::: Given text :::

Wife. Mother. Raconteur. Holocaust survivor. Born May 24, 1929, in Amsterdam; died Jan. 8, 2017, in Montreal, of natural causes; age 88.
Celine Spier Polak never gave a hoot about what other people thought. She was outspoken and free – traits that may have resulted from the nearly three years she spent as a teenager in Theresienstadt, a Nazi concentration camp in what is now the Czech Republic.
When, in the 1980s, Celine returned to Theresienstadt with her husband Maximilien, they stopped at the ticket wicket. “Last time I was here,” Celine told the ticket vendor, “I got in for free.”
Celine was born in Amsterdam, to Dutch cartoonist Jo Spier and his wife Tieneke. After the Nazis invaded the Netherlands in 1940, Celine was forced to attend the Joods (Jewish) Lyceum in Amsterdam. There were two grade seven classes. Anne Frank was in the class across the hall.
After the family was liberated from Theresienstadt, Celine returned to school. Asked by the principal why she had top mark in German, Celine replied, “For that, I have to thank the Fuhrer.”

::: Provided material :::

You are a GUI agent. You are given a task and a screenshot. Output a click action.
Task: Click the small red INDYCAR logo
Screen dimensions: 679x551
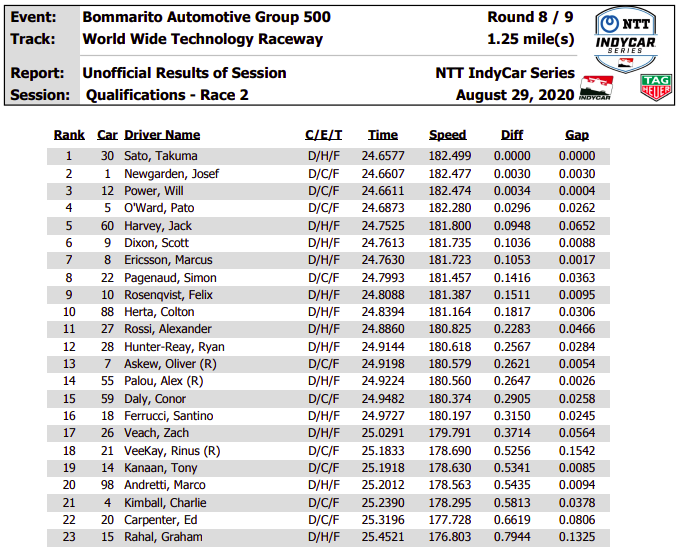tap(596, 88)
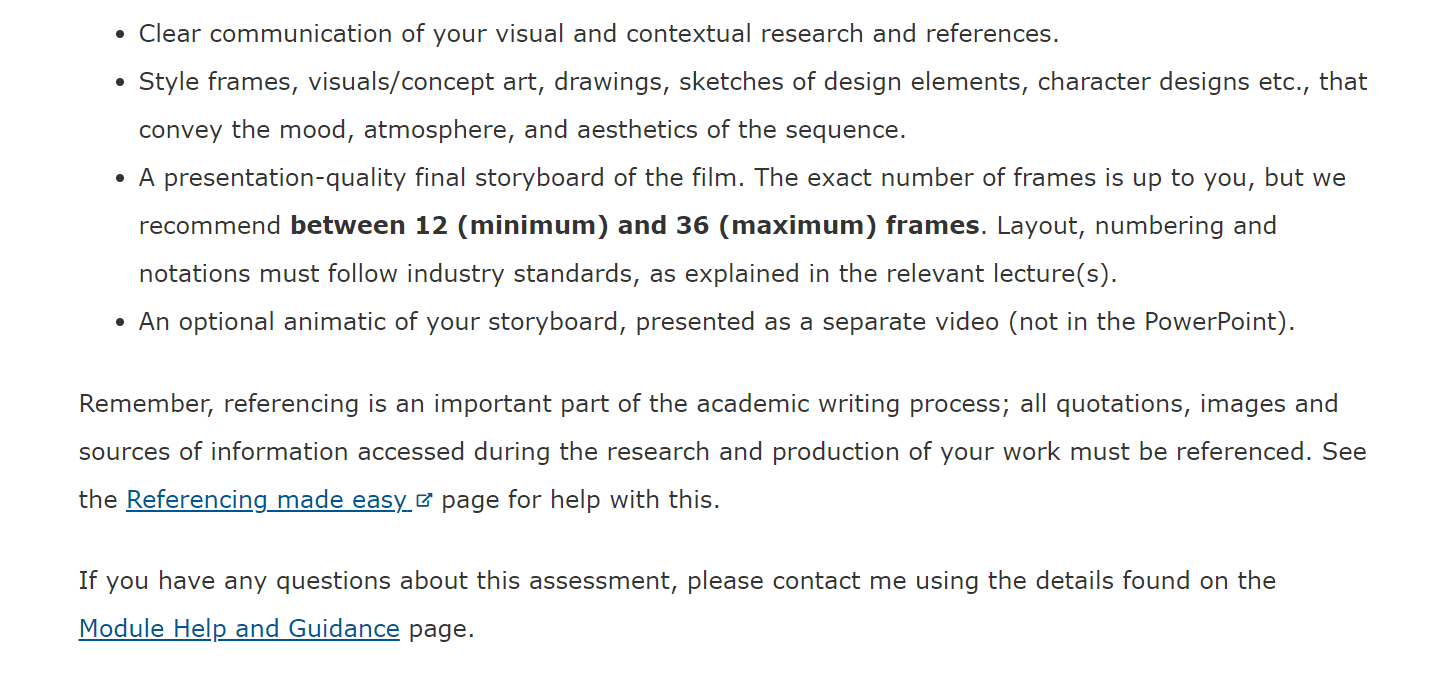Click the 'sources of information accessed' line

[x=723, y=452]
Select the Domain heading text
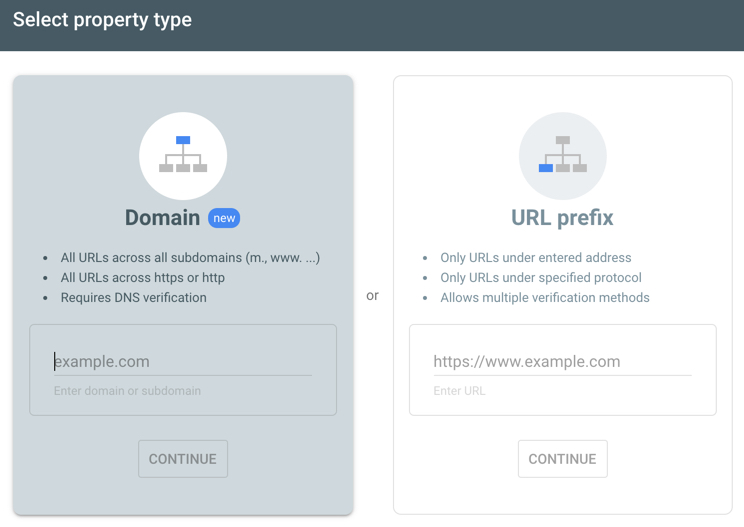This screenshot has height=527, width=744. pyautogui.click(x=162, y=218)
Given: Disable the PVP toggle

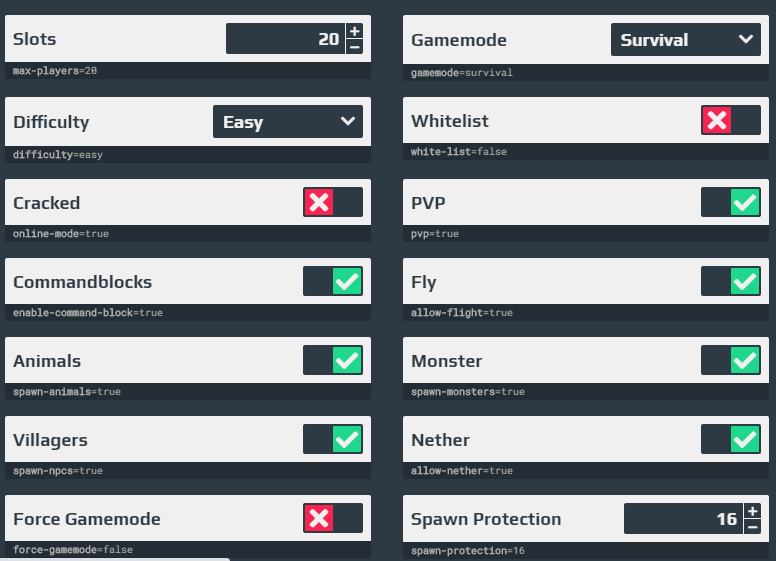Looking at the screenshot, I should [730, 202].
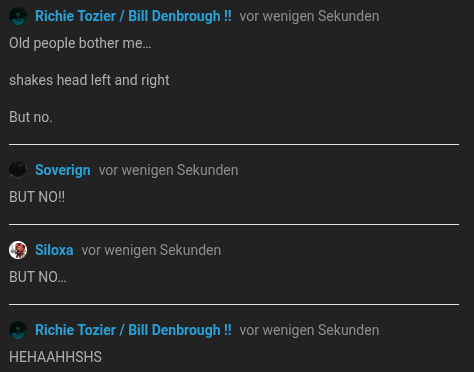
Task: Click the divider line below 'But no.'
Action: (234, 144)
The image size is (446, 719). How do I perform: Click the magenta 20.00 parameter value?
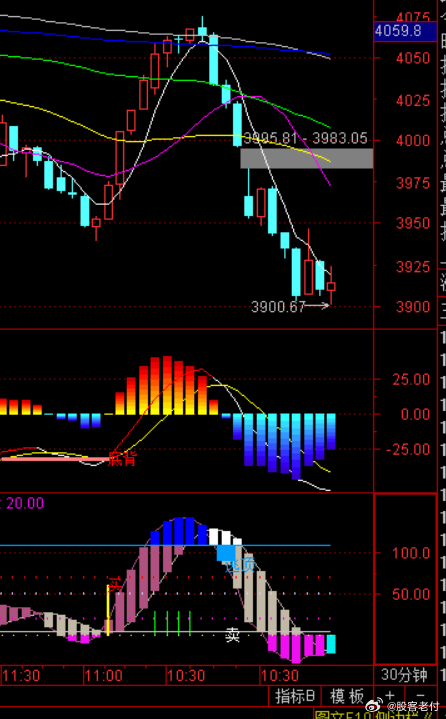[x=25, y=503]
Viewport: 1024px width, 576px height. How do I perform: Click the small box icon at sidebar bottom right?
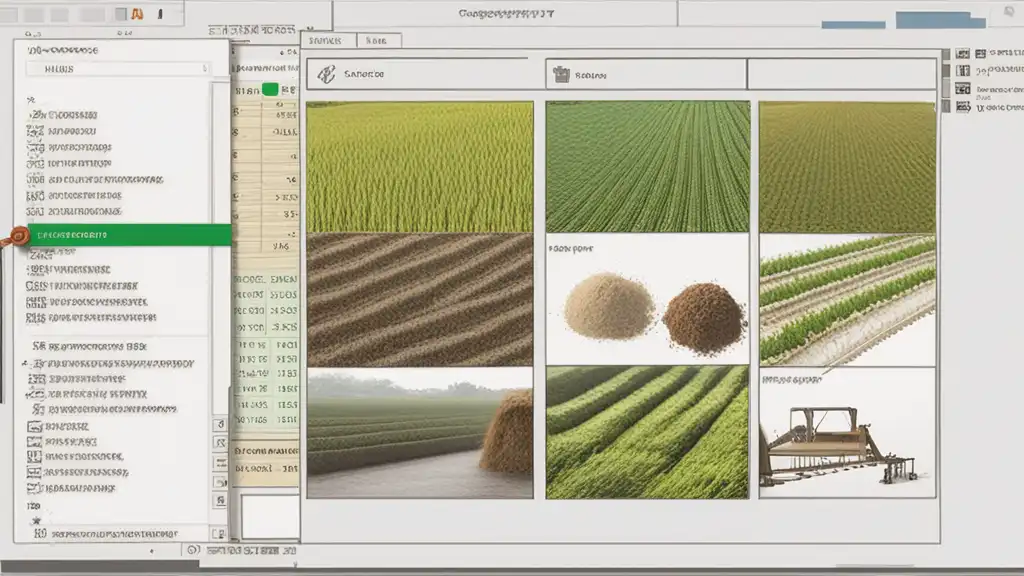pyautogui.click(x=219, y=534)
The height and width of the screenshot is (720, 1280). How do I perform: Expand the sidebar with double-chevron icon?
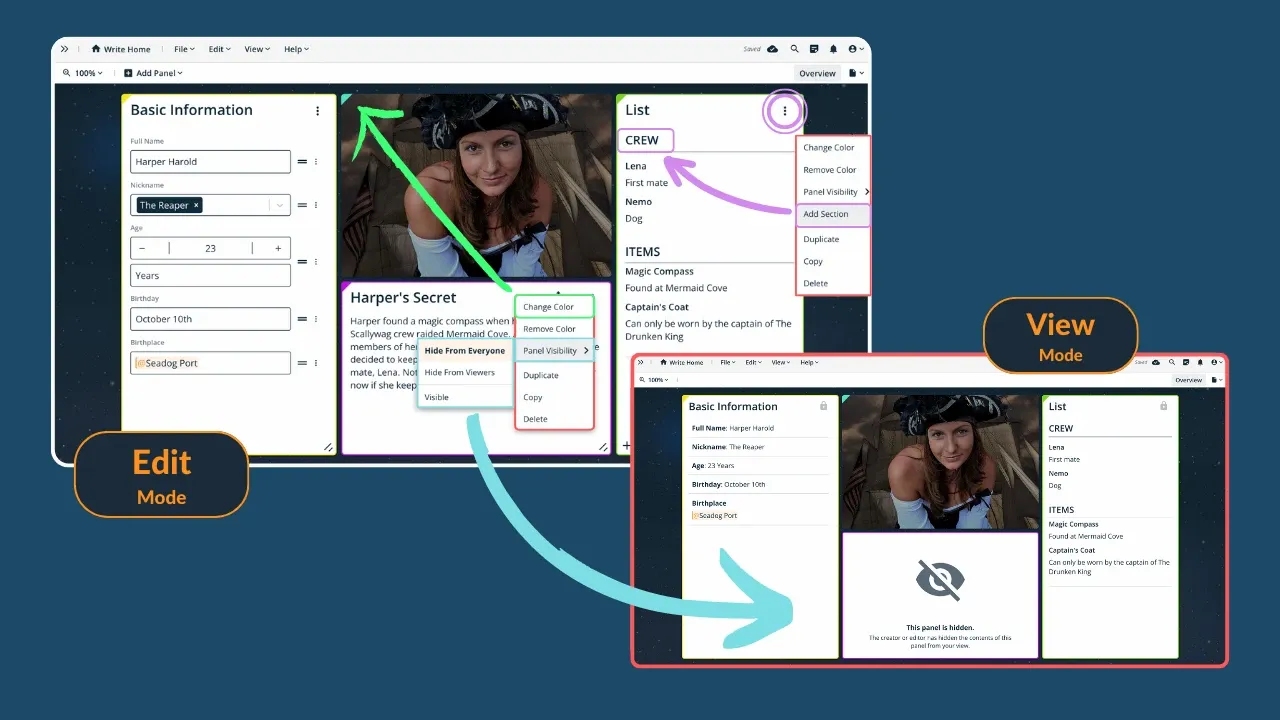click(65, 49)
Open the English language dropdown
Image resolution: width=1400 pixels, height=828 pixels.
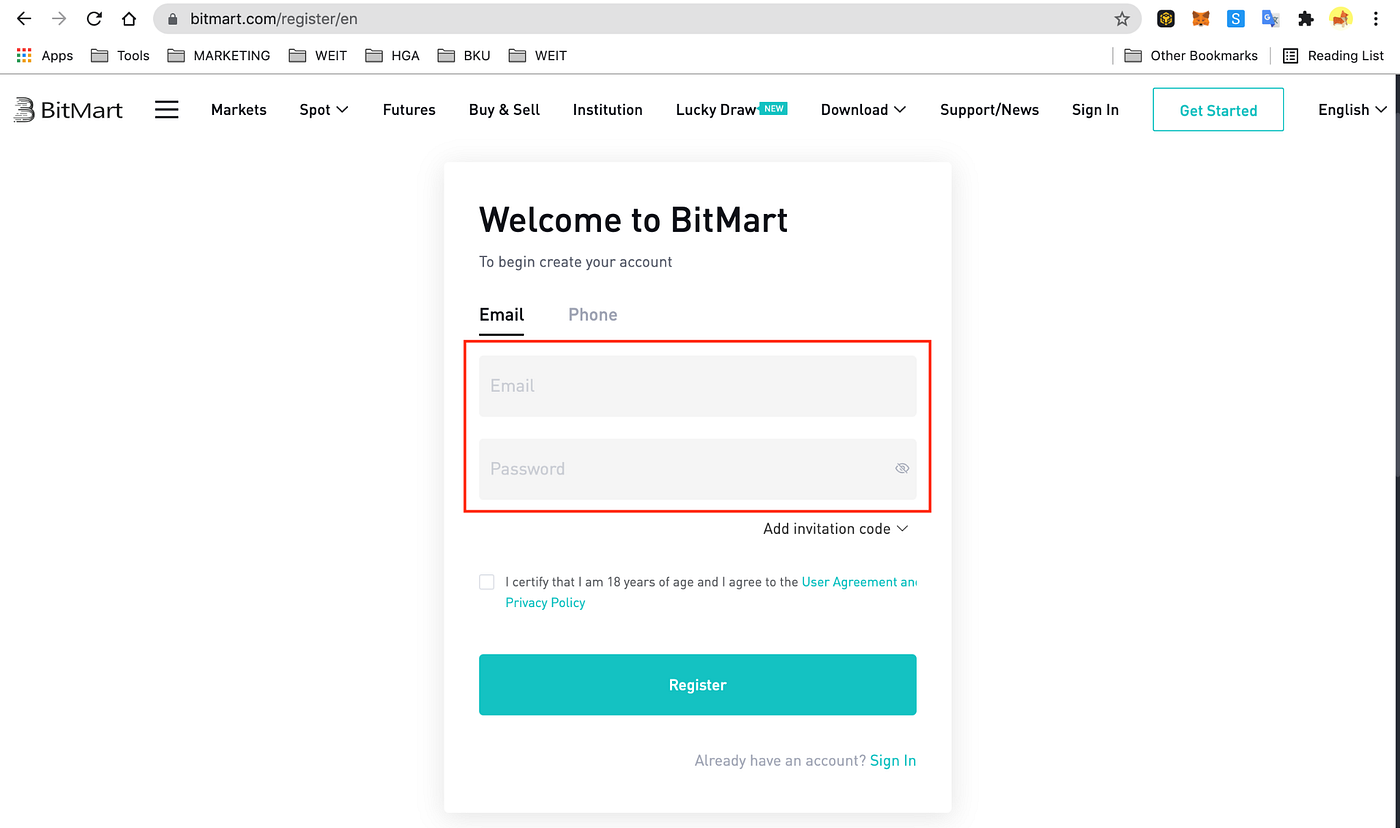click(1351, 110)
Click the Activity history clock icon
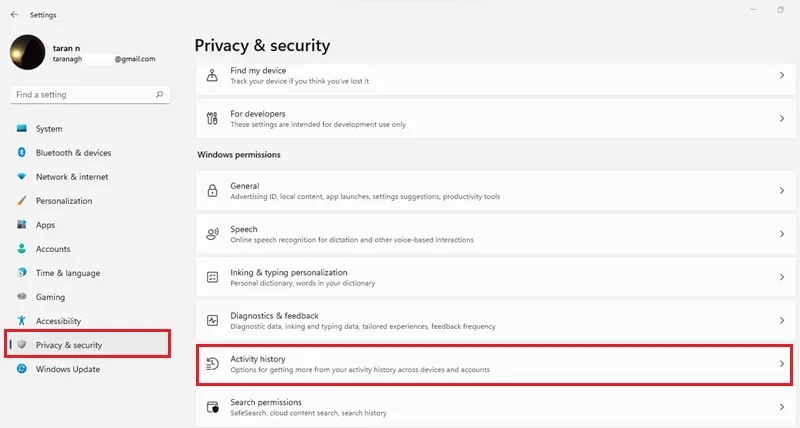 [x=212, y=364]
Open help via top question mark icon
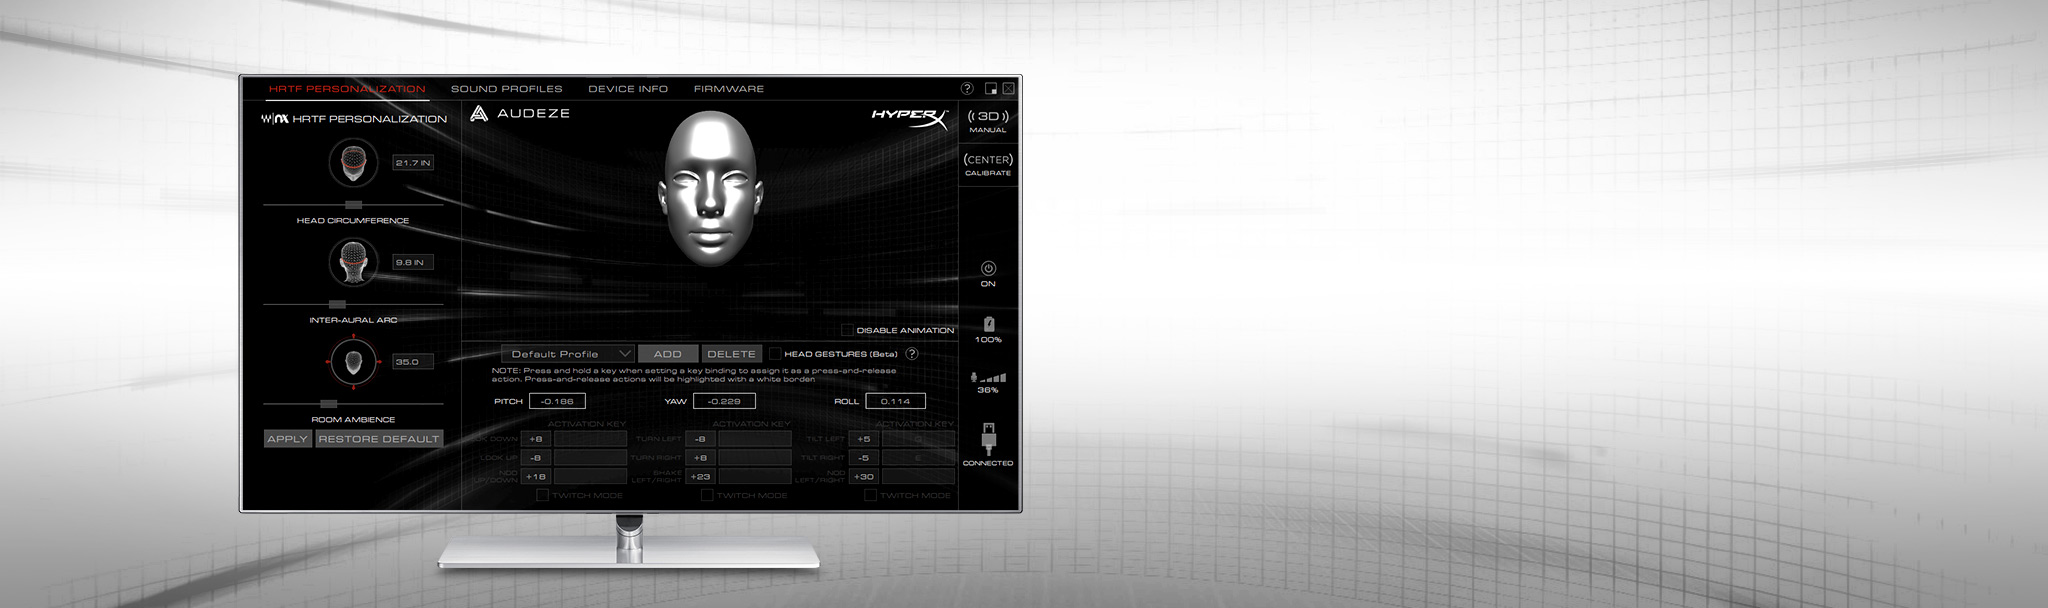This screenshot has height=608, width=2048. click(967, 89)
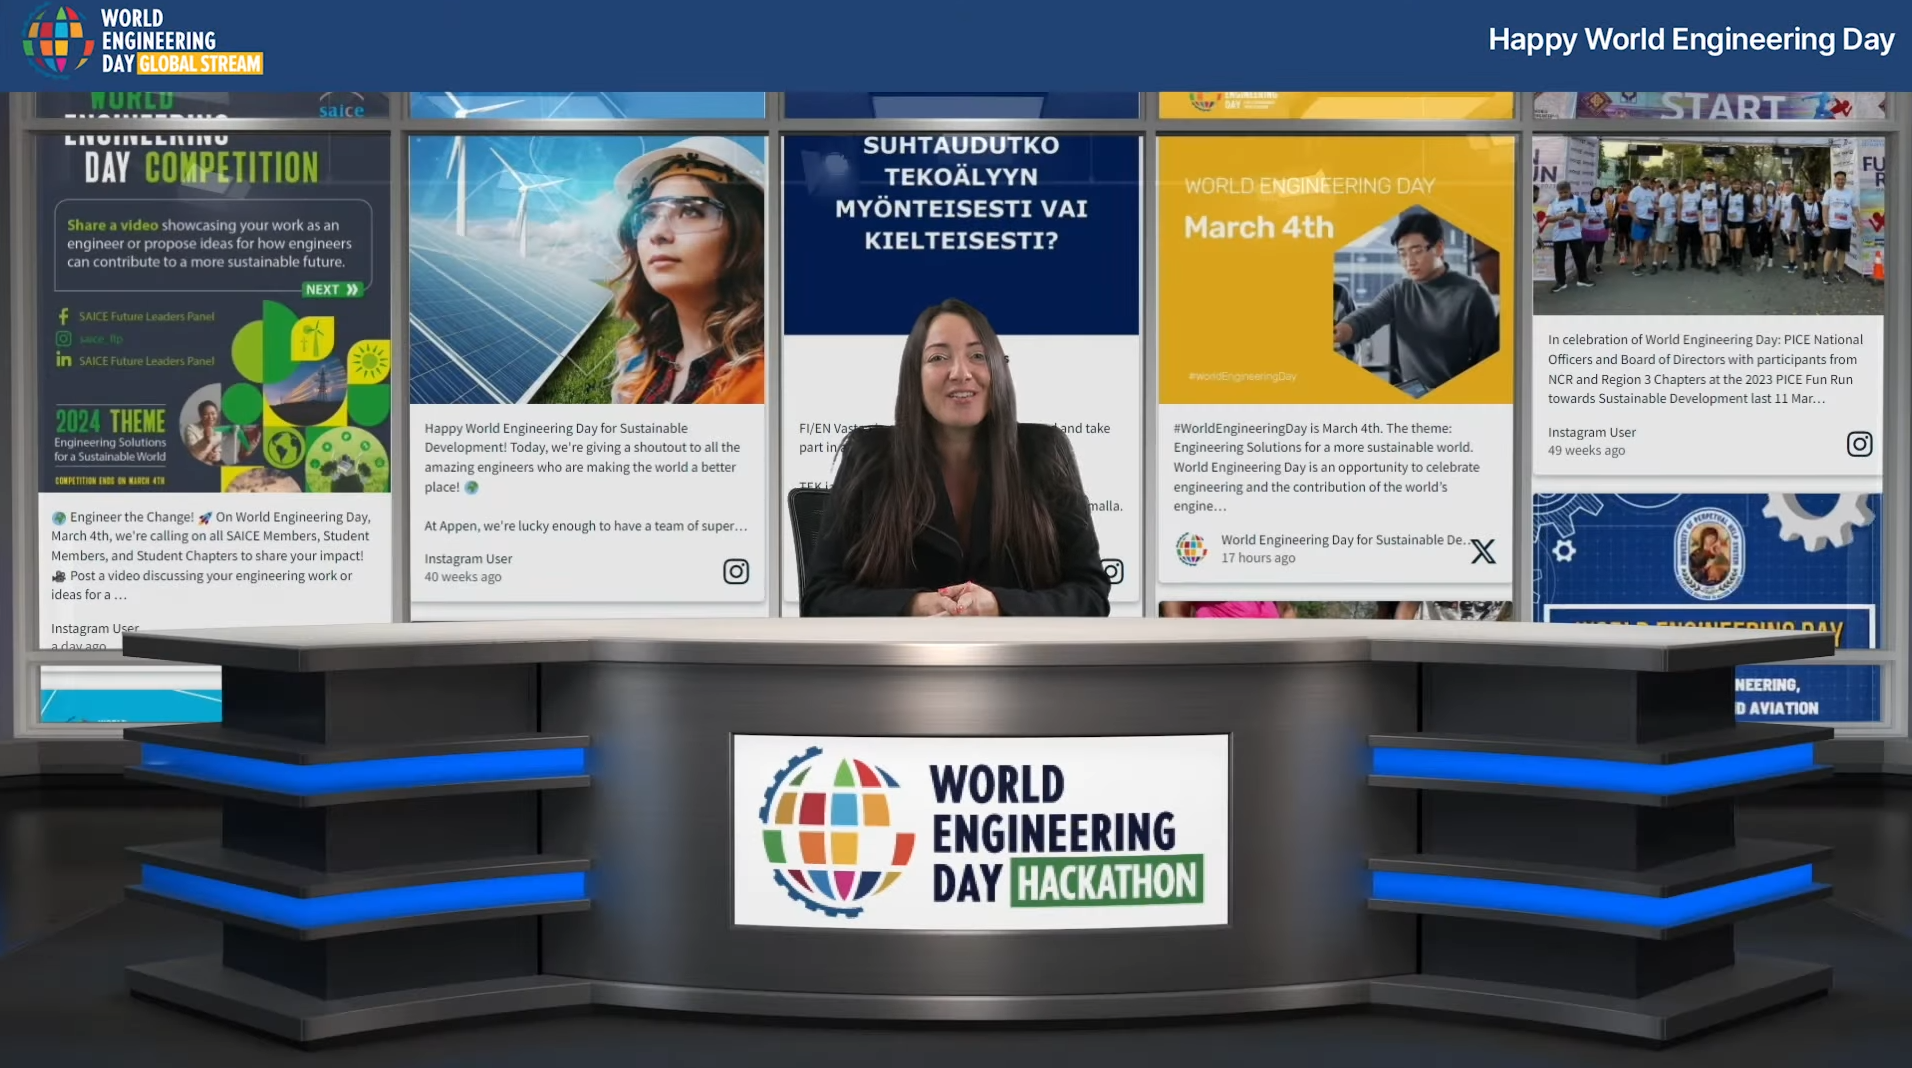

:::

**Questions on the material:**
a - Answer these questions from the obituary:
(i) In what city was Celine born?
(ii) How long did she spend in Theresienstadt as a teenager?
(iii) Who was in the class across the hall from hers at the Joods Lyceum?
b - List every descriptor the obituary gives for Celine in its opening line, before her birth date.

**Solutions to the problems:**
a -
(i) Amsterdam
(ii) Nearly three years
(iii) Anne Frank

b - Wife, Mother, Raconteur, Holocaust survivor